You must be logged in as a user with administrator privileges to complete most this tutorial.

Install Supporting Software

Note: most of this software needs to be installed in the order given (e.g. you need Xcode to install MacPorts, MacPorts to install gfortran, and gfortran to make HDF5, NetCDF, etc.).

Xcode

Download the Apple Developers Tools Xcode, from developer.apple.com/technologies/tools/, click the Xcode 3: "Free Download" button then the "Mac Dev Center" button. Follow the standard installation (this means that it will install itself when you click on it, and you just need to click to accept a few defaults).

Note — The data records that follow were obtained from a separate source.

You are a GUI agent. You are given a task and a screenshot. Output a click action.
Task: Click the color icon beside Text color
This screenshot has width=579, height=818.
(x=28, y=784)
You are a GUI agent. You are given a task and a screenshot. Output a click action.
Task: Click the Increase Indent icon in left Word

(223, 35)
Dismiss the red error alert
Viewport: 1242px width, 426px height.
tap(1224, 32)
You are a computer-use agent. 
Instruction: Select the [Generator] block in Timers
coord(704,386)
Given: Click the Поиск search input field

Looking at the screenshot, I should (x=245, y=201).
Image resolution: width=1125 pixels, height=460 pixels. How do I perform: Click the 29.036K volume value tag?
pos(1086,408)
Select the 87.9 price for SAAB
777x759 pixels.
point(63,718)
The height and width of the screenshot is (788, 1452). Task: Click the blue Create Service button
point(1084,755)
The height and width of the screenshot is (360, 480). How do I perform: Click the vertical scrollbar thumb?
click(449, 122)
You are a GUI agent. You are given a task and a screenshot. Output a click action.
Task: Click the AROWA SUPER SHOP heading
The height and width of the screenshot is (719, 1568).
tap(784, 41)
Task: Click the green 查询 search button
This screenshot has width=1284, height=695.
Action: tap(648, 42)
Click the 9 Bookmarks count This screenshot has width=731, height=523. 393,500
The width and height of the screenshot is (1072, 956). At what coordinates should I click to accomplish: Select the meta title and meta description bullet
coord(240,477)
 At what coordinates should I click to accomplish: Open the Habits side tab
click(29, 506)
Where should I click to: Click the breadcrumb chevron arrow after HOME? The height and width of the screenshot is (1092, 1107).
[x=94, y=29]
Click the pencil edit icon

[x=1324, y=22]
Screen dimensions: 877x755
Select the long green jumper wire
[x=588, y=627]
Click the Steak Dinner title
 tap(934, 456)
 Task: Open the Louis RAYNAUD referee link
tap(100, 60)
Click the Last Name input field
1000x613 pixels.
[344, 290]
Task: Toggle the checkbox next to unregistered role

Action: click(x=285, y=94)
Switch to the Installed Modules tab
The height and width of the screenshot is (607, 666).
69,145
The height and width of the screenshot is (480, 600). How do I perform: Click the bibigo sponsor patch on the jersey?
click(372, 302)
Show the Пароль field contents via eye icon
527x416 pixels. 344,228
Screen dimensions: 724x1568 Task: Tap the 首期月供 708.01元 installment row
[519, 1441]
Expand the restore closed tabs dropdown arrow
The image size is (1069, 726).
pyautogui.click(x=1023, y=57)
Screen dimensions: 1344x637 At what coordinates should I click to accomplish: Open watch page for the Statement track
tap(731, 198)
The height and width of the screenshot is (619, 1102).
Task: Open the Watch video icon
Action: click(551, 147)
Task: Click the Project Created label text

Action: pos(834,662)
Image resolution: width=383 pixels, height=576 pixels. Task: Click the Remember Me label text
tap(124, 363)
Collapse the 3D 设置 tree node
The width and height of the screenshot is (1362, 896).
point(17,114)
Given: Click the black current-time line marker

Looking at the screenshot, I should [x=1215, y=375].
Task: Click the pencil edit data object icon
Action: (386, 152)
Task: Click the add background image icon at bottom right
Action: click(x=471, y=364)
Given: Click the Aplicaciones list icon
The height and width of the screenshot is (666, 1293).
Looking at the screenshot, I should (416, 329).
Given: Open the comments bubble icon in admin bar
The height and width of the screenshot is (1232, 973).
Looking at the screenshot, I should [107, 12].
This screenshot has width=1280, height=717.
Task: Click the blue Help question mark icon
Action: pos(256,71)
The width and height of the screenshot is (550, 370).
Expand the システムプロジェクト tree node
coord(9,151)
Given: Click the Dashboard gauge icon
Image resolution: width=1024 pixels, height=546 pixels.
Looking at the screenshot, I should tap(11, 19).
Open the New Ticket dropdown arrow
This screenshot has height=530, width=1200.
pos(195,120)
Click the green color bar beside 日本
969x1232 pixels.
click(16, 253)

To download this you need to sign up (free) as an ADC member, but if you already have an Apple account (e.g. for iTunes) you can use that. It is free.

Caution: the download is almost 3 GB so it might take a while to download.

MacPorts

Get MacPorts-1.9.1-10.6-SnowLeopard.dmg from the Snow Leopard link at www.macports.org/install.php and follow the standard installation. By default the the installation should add a block similar to that shown below to .profile in your home directory.

# MacPorts Installer addition on 2010-09-17_at_13:36:22: adding an appropriate
PATH variable for use with MacPorts.
export PATH=/opt/local/bin:/opt/local/sbin:$PATH
# Finished adapting your PATH environment variable for use with MacPorts.

Note: If you don't use bash as your shell you might have to adapt these lines and/or put them in different file. If you copy and paste the above lines from this tutorial page, remove the line return after the word appropriate.

To test if MacPorts was installed and setup correctly, open a terminal window (Applications -> Utilities -> Terminal) and type which port. If you are using tcsh instead of bash as your shell you will have to type rehash first.

which port
/opt/local/bin/port

If no path is returned, you need to update your PATH environment variable to include /opt/local/bin.

GNU Fortran Compiler

Note: I tried gcc45 but ran in to problems compiling HDF5. If you don't plan to install NetCDF4/HDF5 capabilities you should be able to use this newer gcc/gfortran.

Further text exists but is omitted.